# [WHAT IS REQUIRED]
Once you find the line containing "Given: Click the" in the data below, copy it and each following line exactly, up to and including the line containing "Task: Click the sheet number 2.42 cell", and nothing else.

# [RECORDS FOR THE TASK]
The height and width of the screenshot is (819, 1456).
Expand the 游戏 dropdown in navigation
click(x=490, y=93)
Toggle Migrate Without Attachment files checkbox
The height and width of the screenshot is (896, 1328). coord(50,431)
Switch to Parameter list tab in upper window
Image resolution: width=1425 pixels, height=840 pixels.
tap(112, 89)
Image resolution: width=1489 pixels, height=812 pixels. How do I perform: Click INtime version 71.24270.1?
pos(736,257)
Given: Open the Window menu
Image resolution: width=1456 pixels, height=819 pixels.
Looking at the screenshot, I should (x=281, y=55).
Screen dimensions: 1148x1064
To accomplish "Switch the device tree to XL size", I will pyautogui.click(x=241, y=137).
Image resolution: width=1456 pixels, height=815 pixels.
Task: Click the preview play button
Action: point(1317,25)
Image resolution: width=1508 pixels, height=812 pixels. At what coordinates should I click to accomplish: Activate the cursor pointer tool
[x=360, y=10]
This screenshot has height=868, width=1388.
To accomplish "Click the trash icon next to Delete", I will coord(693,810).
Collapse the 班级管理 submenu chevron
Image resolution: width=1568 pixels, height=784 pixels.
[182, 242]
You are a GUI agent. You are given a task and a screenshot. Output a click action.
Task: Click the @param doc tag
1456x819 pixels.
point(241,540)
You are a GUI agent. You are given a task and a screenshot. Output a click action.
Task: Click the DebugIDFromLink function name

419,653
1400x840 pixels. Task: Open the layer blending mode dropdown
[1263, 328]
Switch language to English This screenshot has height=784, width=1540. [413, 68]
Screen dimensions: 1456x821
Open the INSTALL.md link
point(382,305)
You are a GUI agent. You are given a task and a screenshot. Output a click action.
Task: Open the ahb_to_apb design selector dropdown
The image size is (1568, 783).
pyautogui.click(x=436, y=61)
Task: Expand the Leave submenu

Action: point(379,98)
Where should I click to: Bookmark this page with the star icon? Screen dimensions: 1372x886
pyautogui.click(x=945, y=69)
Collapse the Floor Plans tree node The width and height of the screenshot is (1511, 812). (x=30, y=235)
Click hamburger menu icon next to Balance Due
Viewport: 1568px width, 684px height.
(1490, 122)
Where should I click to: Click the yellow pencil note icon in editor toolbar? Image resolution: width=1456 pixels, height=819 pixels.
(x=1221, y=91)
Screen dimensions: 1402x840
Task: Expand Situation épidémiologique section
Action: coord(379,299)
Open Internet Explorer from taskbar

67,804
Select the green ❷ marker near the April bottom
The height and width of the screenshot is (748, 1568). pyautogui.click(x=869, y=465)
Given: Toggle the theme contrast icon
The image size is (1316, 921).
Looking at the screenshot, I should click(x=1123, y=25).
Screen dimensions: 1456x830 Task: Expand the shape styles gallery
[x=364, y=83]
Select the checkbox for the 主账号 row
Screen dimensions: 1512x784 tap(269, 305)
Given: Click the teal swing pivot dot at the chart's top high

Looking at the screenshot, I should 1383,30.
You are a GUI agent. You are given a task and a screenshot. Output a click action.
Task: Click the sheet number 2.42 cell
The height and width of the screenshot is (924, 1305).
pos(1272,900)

# [ANSWER FOR THE TASK]
Given: Click the teal swing pivot dot at the chart's top high

Looking at the screenshot, I should 1383,30.
You are a GUI agent. You are given a task and a screenshot. Output a click action.
Task: Click the sheet number 2.42 cell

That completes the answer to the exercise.